Entries on finding words and elements
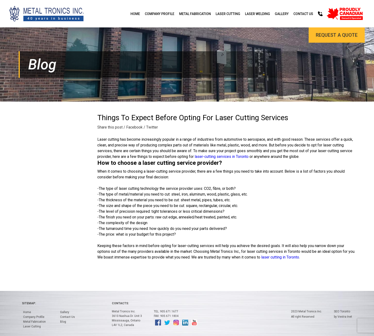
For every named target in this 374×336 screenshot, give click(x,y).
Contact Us (303, 14)
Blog (63, 321)
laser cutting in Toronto (280, 257)
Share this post (110, 127)
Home (135, 14)
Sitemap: (29, 303)
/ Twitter (151, 127)
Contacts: (120, 303)
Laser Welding (257, 14)
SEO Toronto (342, 311)
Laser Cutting (228, 14)
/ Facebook (133, 127)
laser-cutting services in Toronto (222, 156)
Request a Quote (337, 35)
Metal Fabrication (195, 14)
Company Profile (159, 14)
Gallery (282, 14)
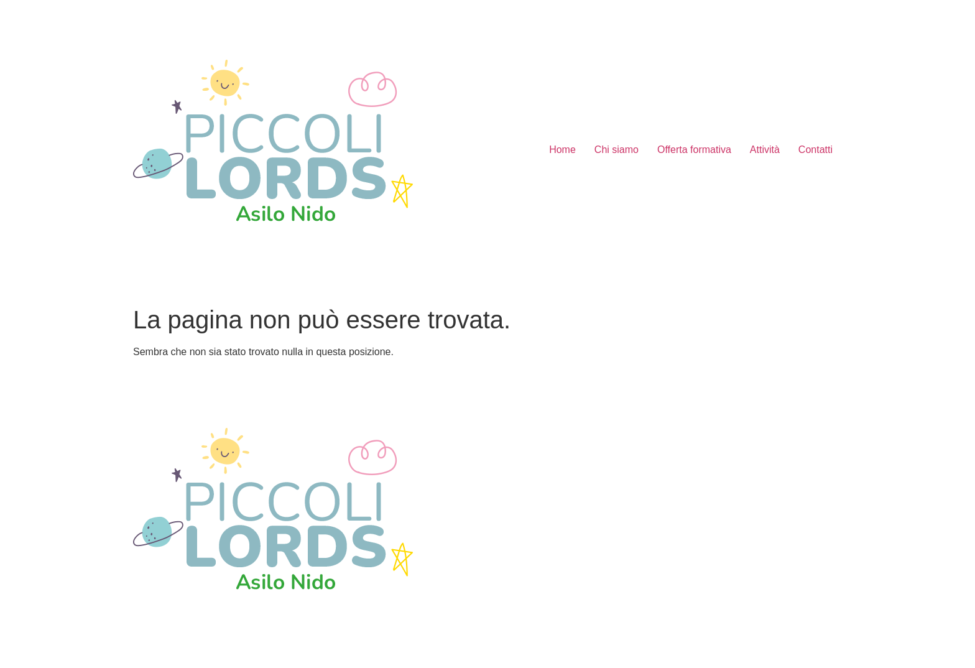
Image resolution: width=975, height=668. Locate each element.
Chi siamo (616, 149)
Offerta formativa (694, 149)
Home (562, 149)
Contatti (815, 149)
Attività (765, 149)
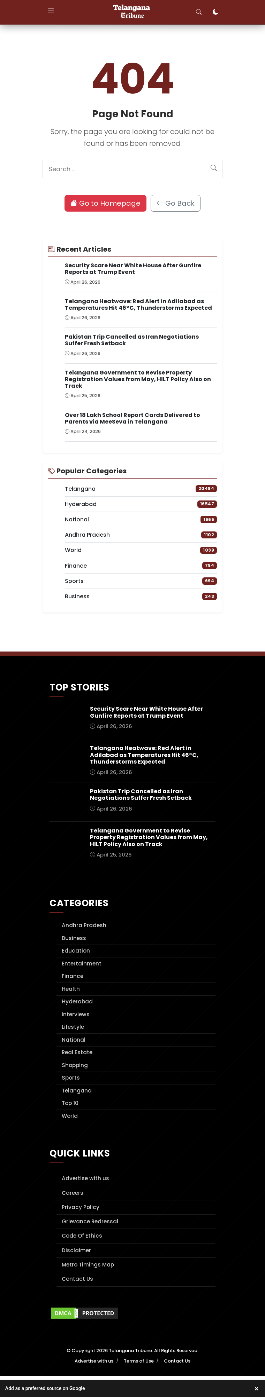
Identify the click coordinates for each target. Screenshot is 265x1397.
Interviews (76, 1014)
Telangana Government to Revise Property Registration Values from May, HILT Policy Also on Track (138, 379)
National (73, 1039)
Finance (72, 976)
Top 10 (70, 1103)
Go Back (176, 203)
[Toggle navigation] (51, 12)
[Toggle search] (198, 12)
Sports (71, 1077)
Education (76, 950)
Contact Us (77, 1278)
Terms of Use (139, 1361)
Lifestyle (73, 1027)
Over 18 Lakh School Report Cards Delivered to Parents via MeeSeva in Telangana (132, 418)
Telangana (77, 1090)
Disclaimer (76, 1250)
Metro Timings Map (88, 1264)
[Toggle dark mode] (215, 12)
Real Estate (77, 1052)
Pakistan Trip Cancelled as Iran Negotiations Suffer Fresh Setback (132, 340)
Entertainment (81, 963)
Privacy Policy (80, 1207)
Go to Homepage (105, 203)
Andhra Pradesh (84, 925)
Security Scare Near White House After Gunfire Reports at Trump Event (133, 268)
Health (71, 989)
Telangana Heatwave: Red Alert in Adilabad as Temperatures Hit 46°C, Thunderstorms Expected (138, 304)
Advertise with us (85, 1178)
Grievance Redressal (90, 1221)
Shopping (75, 1065)
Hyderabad (77, 1001)
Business (74, 938)
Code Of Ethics (82, 1235)
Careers (72, 1193)
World (70, 1116)
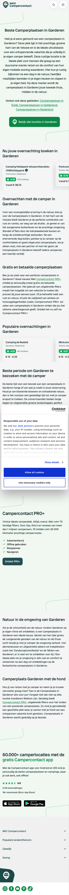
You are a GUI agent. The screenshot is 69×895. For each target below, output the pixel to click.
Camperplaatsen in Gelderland (38, 105)
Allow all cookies (34, 472)
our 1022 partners (23, 425)
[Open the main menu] (63, 4)
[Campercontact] (19, 5)
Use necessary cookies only (34, 482)
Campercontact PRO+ (48, 279)
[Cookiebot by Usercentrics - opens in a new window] (51, 410)
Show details (52, 462)
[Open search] (53, 4)
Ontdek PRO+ (12, 561)
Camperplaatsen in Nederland (34, 109)
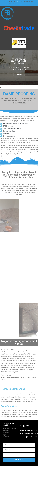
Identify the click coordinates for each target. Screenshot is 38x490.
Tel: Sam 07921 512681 (25, 426)
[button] (19, 51)
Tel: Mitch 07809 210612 (8, 424)
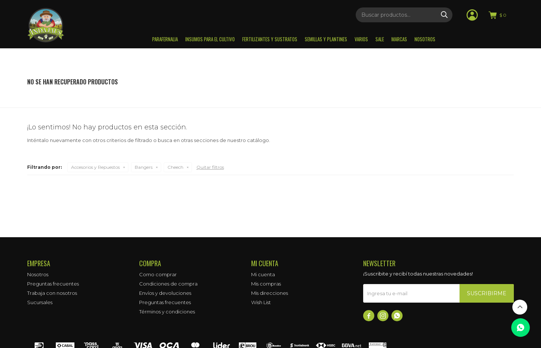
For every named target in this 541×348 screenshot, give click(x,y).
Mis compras (266, 284)
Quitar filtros (210, 167)
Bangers (144, 167)
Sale (379, 39)
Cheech (175, 167)
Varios (361, 39)
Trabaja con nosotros (52, 293)
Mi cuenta (263, 274)
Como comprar (158, 274)
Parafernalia (165, 39)
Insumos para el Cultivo (210, 39)
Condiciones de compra (168, 284)
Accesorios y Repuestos (95, 167)
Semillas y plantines (326, 39)
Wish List (261, 302)
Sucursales (39, 302)
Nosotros (424, 39)
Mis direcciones (269, 293)
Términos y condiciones (167, 312)
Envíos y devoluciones (165, 293)
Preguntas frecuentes (53, 284)
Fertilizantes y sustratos (269, 39)
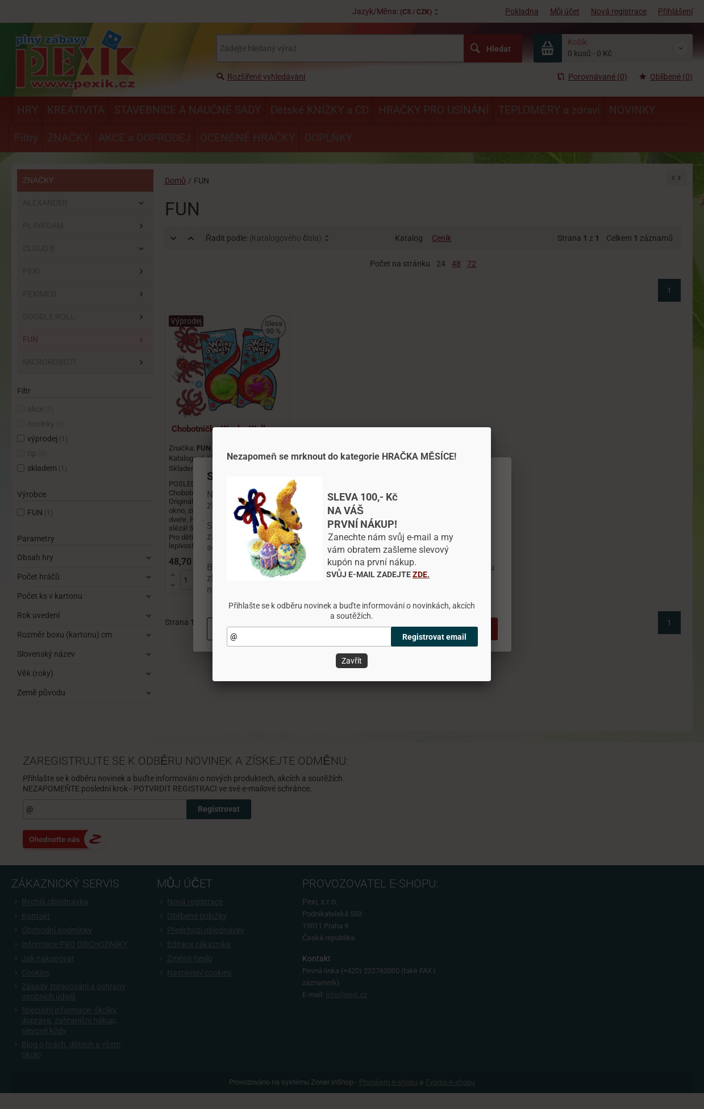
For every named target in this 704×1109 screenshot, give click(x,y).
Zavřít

**INSTRUCTIONS TO FOLLOW:** Scale every answer coordinate by 0.2, rounding to whole numbers with halves going up, and give again all lines between the line holding "Shopping (75, 1065)" and the line holding "Camperplaatsen in Nederland (34, 109)", inclusive, with request lines unchanged and the pictures left out.

**RESULT OF THIS TASK:**
Shopping (15, 213)
Hyderabad (15, 200)
Business (15, 188)
Code Of Ethics (16, 247)
Careers (14, 239)
World (14, 223)
You are a GUI agent. The screenshot is 69×895. For each target below, output the pixel to click.
Camperplaatsen in Gelderland (8, 21)
Allow all cookies (7, 94)
our 1022 partners (5, 85)
[Open the main menu] (13, 1)
[Campercontact] (4, 1)
Use necessary cookies only (7, 96)
Campercontact PRO+ (10, 56)
[Cookiebot by Usercentrics - opens in a new window] (10, 82)
Show details (10, 92)
[Open search] (11, 1)
Ontdek PRO+ (2, 112)
Camperplaatsen in Nederland (7, 22)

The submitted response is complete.